La symbolique. Pour les islamistes du monde entier, la victoire des talibans est une expérience de renouveau. Depuis 2018, la scène djihadiste souffre d’une dépression collective, si l’on peut dire. Il n’y a pas eu de succès, pas de grands projets. Et maintenant, la victoire en Afghanistan. Des groupes proches de l’État islamique ou d’Al-Qaida exploitent déjà la prise de contrôle à des fins de propagande. La devise est: «regardez, nous gagnons à nouveau!».

Les développements en Afghanistan auront donc également un impact sur la scène salafiste en Europe?
Bien sûr. Ici aussi, les islamistes célèbrent la victoire de manière presque euphorique. Ils se sentent nouvellement motivés, ils ont le vent en poupe. L’effet de propagande de la conquête de Kaboul est énorme.

Le danger du terrorisme augmentera-t-il?
Légèrement, oui. Les auteurs isolés et psychologiquement instables pourraient être confortés et tenter de passer à l’acte. Ou partir eux-mêmes au combat, par exemple en Irak ou en Syrie.

Et maintenant aussi en Afghanistan.
Je ne pense pas. Les talibans ne sont pas Daech. Il s’agit d’une milice tribale pachtoune sans ambition de califat mondial. Ils veulent seulement gouverner là où il y a des Pachtounes, c’est-à-dire principalement en Afghanistan et au Pakistan.

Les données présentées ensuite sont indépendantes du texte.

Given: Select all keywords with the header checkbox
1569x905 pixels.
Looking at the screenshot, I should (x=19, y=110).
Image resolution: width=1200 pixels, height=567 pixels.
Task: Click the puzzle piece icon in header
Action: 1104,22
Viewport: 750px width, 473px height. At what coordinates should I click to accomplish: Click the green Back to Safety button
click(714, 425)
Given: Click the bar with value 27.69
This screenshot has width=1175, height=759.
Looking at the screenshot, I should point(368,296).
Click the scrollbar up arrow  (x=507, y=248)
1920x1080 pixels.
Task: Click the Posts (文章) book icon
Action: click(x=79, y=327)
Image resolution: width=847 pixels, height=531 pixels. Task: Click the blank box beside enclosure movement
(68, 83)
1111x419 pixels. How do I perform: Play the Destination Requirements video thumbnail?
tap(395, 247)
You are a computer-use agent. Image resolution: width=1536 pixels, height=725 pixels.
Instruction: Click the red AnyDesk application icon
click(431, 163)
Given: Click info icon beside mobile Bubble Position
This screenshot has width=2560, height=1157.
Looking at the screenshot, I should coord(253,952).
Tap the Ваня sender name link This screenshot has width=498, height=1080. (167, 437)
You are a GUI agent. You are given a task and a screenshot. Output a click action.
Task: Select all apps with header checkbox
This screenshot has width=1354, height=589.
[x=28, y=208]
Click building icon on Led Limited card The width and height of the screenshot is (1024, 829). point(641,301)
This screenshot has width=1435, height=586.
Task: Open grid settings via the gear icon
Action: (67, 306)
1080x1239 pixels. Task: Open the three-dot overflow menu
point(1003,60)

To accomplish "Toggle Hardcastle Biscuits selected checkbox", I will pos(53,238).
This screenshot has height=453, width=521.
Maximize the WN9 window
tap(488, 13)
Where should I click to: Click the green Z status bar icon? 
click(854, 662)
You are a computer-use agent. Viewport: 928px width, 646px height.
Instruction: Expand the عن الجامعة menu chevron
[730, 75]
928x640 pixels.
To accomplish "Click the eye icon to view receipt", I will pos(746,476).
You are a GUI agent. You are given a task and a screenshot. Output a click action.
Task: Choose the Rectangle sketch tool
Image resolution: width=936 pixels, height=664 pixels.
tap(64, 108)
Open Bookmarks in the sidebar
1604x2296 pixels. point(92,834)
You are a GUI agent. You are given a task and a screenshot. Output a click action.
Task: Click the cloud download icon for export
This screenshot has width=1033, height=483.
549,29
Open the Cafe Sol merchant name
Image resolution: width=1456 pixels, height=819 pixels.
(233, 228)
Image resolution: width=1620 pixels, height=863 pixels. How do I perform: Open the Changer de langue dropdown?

Au lendemain de la prise de pouvoir des talibans, le président français Emmanuel Macron a mis en garde contre une résurgence du terrorisme international. Que doit faire la communauté internationale maintenant?
La première chose à faire est de traiter les conséquences humanitaires de la crise. Un soutien intensif doit être apporté aux pays voisins de l’Afghanistan. Là où de nombreux réfugiés arriveront dans les mois à venir. C’est dans leur intérêt: si la situation des réfugiés y est tolérable, ils seront moins tentés de rejoindre l’Europe.

Et en termes de politique de sécurité?
Les services de renseignement en particulier devraient se poser de sérieuses questions. Tous les services de renseignements occidentaux ont échoué. Ils n’ont pas su prévoir la rapidité de la prise de contrôle et ont complètement sous-estimé la capacité d’action des talibans.